BEGIN SUPPLIED RECORDS

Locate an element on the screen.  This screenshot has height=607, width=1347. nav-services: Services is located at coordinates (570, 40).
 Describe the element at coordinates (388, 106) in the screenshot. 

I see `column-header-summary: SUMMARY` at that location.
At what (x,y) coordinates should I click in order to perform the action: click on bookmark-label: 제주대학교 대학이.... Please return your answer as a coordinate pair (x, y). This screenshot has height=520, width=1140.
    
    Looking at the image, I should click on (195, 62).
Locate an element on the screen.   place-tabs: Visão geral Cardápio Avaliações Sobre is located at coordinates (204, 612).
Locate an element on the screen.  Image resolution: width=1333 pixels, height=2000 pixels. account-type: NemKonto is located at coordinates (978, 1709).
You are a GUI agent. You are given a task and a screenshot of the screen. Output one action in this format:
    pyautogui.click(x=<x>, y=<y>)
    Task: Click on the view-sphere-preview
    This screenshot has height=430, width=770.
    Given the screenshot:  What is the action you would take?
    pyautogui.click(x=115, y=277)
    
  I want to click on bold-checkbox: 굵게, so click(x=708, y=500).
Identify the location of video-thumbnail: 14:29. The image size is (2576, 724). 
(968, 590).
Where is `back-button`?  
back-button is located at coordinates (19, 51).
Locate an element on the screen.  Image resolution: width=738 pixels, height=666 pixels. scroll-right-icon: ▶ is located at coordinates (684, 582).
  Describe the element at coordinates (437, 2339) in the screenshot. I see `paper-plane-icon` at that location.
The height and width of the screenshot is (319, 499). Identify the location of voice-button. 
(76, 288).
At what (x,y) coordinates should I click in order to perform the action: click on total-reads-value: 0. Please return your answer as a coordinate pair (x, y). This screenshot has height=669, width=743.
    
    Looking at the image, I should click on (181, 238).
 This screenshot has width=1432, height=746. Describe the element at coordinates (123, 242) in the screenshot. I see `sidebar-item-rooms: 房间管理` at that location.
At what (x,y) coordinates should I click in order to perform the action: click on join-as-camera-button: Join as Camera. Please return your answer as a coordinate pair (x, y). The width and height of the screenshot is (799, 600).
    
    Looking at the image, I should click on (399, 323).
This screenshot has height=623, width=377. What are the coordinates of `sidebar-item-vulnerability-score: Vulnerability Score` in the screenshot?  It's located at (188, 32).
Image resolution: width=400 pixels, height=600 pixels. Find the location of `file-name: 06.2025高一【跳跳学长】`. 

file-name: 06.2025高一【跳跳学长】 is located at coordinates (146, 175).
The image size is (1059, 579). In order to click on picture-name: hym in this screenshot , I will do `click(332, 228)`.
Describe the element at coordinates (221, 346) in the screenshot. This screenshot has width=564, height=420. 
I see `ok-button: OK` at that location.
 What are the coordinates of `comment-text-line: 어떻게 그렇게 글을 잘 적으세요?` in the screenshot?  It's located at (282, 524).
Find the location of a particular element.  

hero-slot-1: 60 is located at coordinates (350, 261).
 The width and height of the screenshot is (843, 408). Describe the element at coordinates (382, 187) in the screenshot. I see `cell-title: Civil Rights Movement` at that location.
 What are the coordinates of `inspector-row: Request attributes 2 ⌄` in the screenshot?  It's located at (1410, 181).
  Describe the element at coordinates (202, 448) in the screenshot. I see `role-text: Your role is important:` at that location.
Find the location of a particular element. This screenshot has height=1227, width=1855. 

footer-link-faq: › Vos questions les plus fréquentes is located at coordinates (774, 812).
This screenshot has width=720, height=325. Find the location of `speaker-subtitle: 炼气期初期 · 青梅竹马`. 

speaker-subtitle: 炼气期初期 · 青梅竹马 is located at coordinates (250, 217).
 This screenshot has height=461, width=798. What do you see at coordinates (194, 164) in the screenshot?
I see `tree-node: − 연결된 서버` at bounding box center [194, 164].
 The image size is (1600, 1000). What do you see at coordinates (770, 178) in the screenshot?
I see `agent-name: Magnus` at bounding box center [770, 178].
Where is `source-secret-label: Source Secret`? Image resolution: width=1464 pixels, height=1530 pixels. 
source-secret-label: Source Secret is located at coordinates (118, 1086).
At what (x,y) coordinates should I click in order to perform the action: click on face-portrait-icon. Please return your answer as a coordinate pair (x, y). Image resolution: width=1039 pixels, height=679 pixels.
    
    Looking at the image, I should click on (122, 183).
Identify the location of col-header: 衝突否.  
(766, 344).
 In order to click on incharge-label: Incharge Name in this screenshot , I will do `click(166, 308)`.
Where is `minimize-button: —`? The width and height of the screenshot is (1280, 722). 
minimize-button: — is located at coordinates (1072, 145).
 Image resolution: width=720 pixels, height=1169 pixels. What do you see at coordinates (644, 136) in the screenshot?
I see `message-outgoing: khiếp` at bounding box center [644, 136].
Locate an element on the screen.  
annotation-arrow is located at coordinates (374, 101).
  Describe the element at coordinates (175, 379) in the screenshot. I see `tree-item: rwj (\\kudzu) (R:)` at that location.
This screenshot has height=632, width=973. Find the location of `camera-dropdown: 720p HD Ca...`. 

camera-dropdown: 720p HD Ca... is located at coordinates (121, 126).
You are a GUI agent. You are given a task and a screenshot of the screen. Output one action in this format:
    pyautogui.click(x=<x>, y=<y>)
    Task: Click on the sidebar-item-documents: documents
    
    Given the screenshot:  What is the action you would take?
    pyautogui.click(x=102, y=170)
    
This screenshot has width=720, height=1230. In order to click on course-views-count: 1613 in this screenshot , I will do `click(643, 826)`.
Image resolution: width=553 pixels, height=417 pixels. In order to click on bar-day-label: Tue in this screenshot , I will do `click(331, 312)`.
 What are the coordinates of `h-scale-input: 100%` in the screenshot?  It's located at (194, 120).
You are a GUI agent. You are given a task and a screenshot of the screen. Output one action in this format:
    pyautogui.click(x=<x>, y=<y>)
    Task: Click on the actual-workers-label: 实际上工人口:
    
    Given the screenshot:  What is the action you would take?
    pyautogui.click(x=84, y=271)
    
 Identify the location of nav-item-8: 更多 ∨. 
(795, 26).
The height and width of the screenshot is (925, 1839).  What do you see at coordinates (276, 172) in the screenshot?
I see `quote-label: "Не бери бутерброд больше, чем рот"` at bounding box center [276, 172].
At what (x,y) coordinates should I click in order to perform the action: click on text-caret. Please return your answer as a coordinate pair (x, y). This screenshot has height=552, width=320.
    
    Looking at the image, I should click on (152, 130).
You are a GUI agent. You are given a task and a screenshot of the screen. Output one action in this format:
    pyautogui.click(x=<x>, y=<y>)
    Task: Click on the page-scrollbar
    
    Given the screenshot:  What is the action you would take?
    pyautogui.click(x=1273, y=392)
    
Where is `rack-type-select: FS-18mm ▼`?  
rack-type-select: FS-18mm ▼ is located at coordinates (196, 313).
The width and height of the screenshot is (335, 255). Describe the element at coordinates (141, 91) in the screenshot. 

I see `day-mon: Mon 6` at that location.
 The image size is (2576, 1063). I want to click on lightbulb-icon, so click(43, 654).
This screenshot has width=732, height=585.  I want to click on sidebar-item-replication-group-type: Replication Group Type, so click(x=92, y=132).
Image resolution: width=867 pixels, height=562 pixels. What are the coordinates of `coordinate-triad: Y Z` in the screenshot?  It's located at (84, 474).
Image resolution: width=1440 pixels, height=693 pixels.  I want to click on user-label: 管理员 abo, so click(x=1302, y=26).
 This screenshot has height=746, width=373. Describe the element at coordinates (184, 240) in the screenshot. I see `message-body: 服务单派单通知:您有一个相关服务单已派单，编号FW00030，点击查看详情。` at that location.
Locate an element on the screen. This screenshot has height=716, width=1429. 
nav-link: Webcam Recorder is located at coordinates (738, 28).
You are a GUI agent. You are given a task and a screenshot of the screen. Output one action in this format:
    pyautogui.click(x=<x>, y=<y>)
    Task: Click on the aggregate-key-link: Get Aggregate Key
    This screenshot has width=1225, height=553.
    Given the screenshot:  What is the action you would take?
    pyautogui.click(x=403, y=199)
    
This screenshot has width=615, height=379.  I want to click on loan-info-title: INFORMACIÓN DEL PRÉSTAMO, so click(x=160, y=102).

END SUPPLIED RECORDS

**DIRECTIONS**
Repeat the records verbatim from the line with "Describe the element at coordinates (388, 106)" to the line with "I want to click on bold-checkbox: 굵게, so", including both of those lines.

**WRITTEN RESPONSE**
 Describe the element at coordinates (388, 106) in the screenshot. 

I see `column-header-summary: SUMMARY` at that location.
At what (x,y) coordinates should I click in order to perform the action: click on bookmark-label: 제주대학교 대학이.... Please return your answer as a coordinate pair (x, y). This screenshot has height=520, width=1140.
    
    Looking at the image, I should click on (195, 62).
Locate an element on the screen.   place-tabs: Visão geral Cardápio Avaliações Sobre is located at coordinates (204, 612).
Locate an element on the screen.  Image resolution: width=1333 pixels, height=2000 pixels. account-type: NemKonto is located at coordinates (978, 1709).
You are a GUI agent. You are given a task and a screenshot of the screen. Output one action in this format:
    pyautogui.click(x=<x>, y=<y>)
    Task: Click on the view-sphere-preview
    This screenshot has height=430, width=770.
    Given the screenshot:  What is the action you would take?
    pyautogui.click(x=115, y=277)
    
  I want to click on bold-checkbox: 굵게, so click(x=708, y=500).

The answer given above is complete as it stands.